Anda mungkin pernah mendengar celetukan begini: "Museum kok sepi, sih?" atau "Anak muda kok jarang dateng, ya?".
Jawabannya kompleks, tapi data dan riset menunjukkan bahwa Gen Z dan Milenial sebenarnya bisa jadi pengunjung setia--asal museum mau berubah.
Gen Z dan Milenial, dua kelompok yang dikenal melek teknologi dan selalu up-to-date dengan tren terbaru, ternyata kurang tertarik mengunjungi museum.
Museum sering dianggap sebagai "gudangnya barang kuno" yang membosankan. Padahal, seharusnya ia jadi ruang hidup yang memicu rasa ingin tahu.
Tapi realitanya? Gen Z (lahir 1997-2012) dan Milenial (lahir 1981-1996) enggak ngefans sama museum.
Data nunjukin betapa mirisnya:
1. Milenial mendominasi 30,9% pengunjung museum nasional (2022), tapi hanya 21,9% yang aktif datang tanpa paksaan tugas sekolah.
2. Survei American Alliance of Museums (2022) menemukan hanya 12%Â pengunjung museum berusia 18-34 tahun.

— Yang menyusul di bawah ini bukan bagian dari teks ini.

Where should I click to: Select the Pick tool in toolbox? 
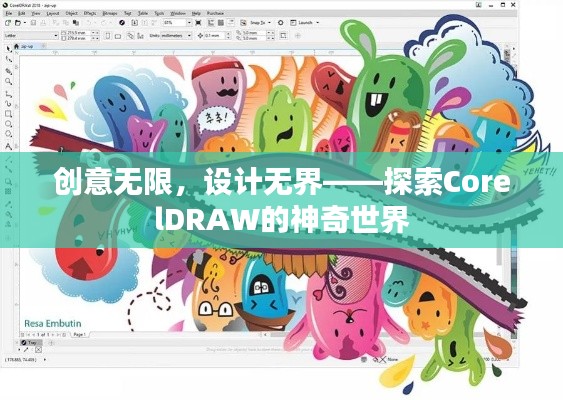coord(9,49)
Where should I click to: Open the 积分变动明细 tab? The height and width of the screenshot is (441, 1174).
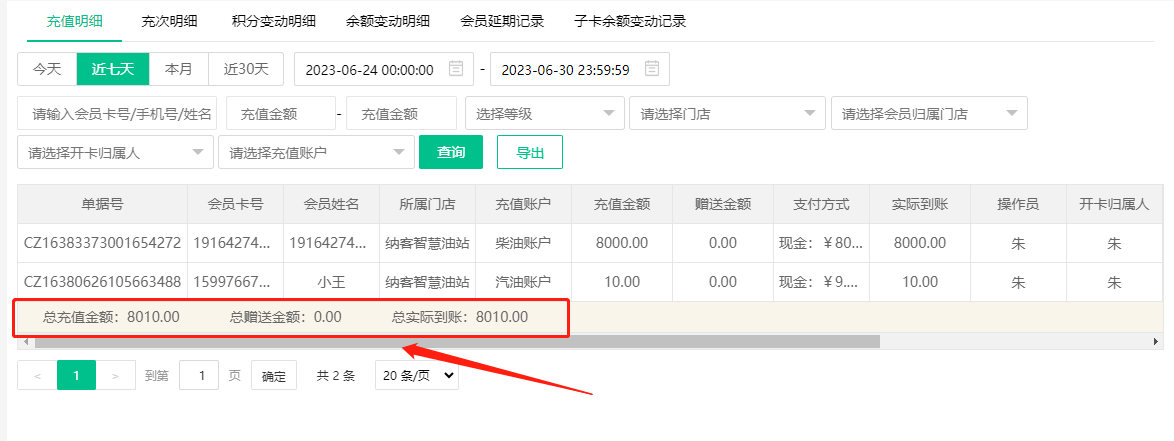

3. Di Indonesia, riset Kemdikbud (2021) menunjukkan hanya 8% pengunjung museum adalah Gen Z, sementara Milenial sekitar 15%.
4. UNESCO (2023) melaporkan penurunan minat generasi muda ke museum di Asia Tenggara, termasuk Indonesia, sebesar 20% dalam 5 tahun terakhir.
5. Museum Wayang Jakarta cuma dikunjungi 20.632 orang (2021), padahal koleksinya keren.
Selain itu, sebuah artikel di The Times mengungkapkan bahwa Gen Z merasa teralienasi dari museum dibandingkan generasi sebelumnya.
Hal ini diperparah dengan pandemi yang membatasi kunjungan keluarga ke museum dan pengurangan anggaran yang membuat kunjungan sekolah menjadi langka.
Selain itu, penekanan pada mata pelajaran Science (Sains), Technology (Teknologi), Engineering (Rekayasa), dan Mathematics (Matematika) atau disingkat STEM di sekolah menggeser fokus dari humaniora seperti sejarah dan seni, yang biasanya diperkenalkan melalui museum.
Data di atas sesungguhnya menunjukkan: anak muda sebenarnya mau, tapi museum belum memenuhi "kebutuhan" mereka.